# Data in this exercise
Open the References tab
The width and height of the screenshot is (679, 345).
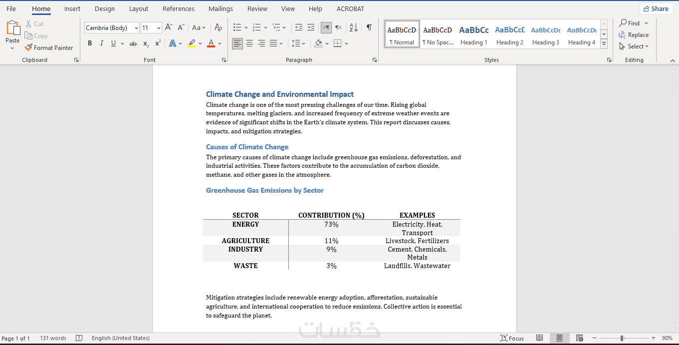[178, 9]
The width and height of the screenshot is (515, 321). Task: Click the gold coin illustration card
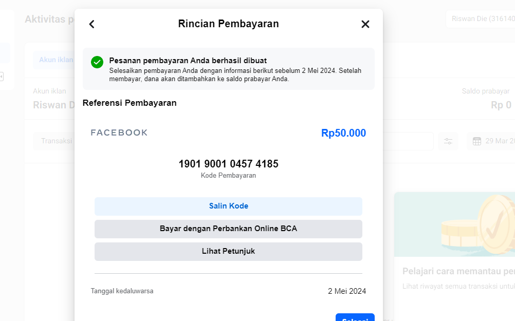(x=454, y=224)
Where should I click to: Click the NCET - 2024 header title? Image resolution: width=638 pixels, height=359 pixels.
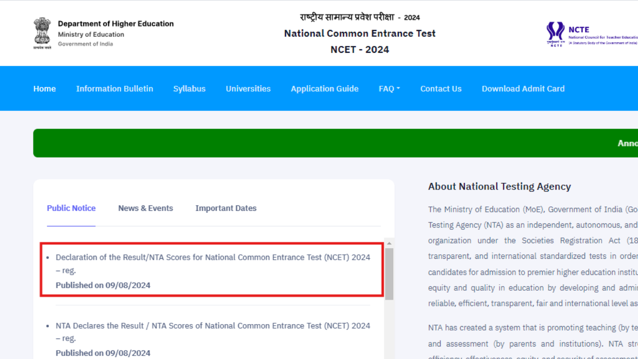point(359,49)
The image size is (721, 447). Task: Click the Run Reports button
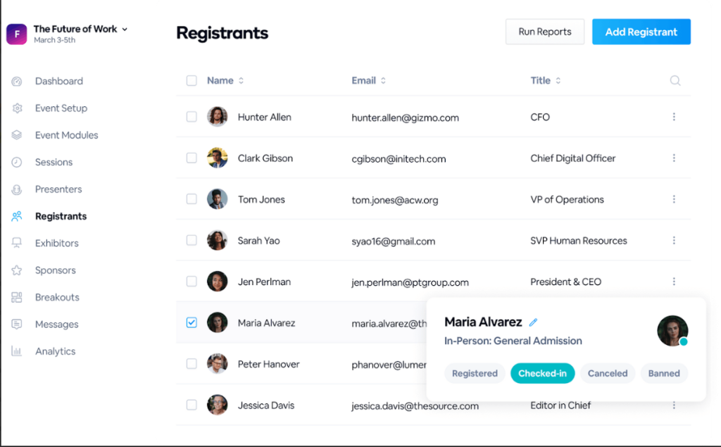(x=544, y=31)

...

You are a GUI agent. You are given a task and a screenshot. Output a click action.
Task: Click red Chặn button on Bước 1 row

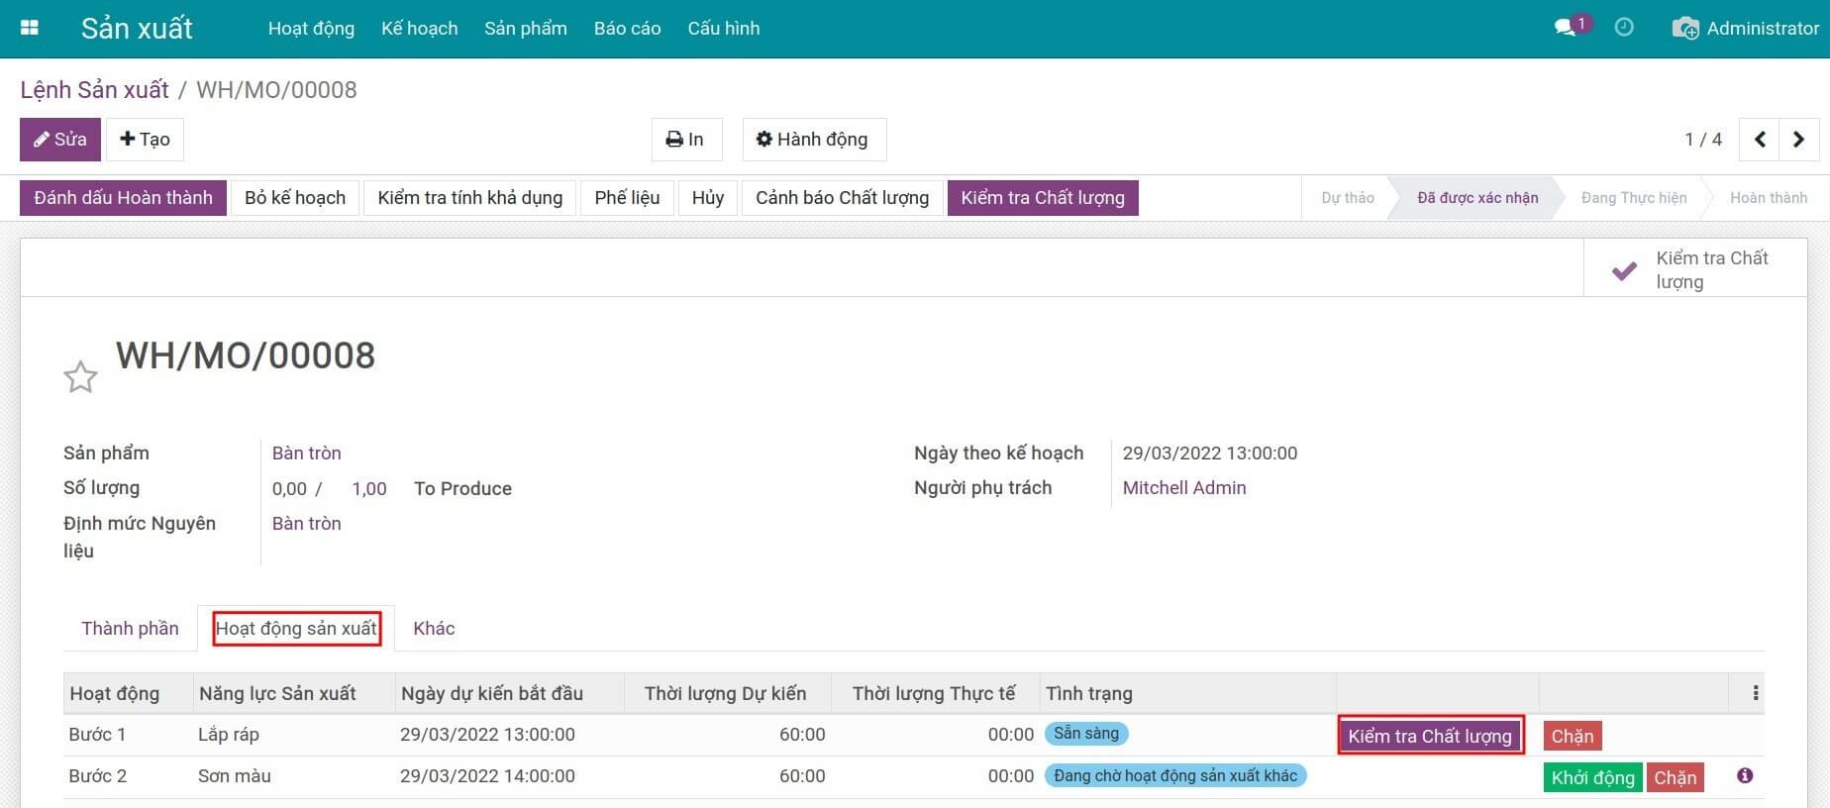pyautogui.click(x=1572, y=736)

...

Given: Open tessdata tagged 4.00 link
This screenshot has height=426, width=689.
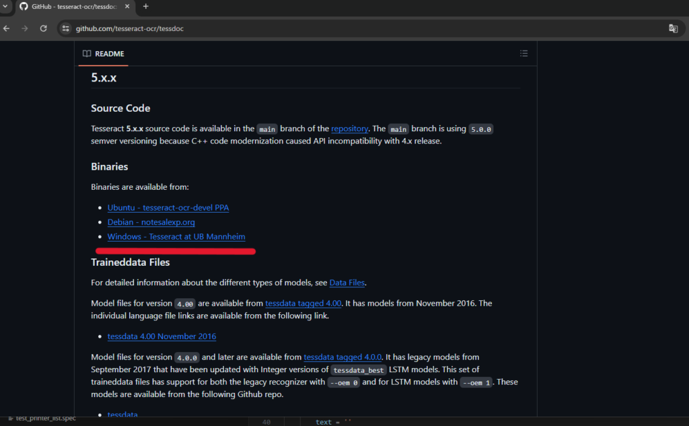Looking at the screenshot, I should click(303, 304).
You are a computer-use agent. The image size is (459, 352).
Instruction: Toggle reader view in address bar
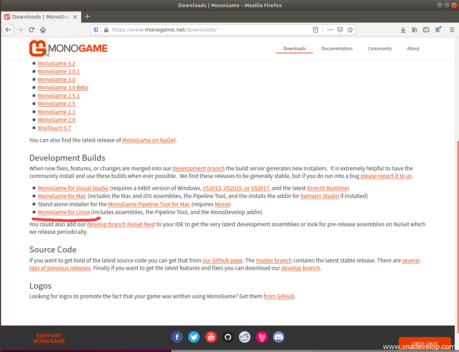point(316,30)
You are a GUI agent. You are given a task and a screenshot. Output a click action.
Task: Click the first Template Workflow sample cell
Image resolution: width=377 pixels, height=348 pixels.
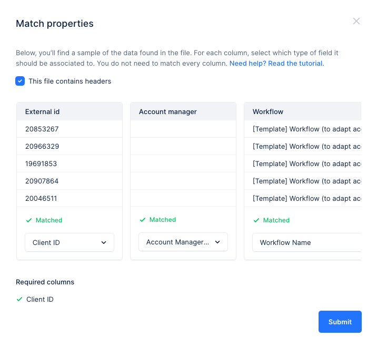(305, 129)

# Directions
For each line above that holds the string "Open", provide a copy of that line.

# Exercise result
Open the References tab
Given: Open tessdata tagged 4.00 link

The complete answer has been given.